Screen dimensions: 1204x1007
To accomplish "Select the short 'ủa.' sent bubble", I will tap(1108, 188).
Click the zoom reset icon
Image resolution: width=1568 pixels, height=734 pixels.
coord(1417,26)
□ □ □ □
**Exercise:**
Tally the lines of the records that contain the word "bubble" and give only the number.

**Written reply:**
1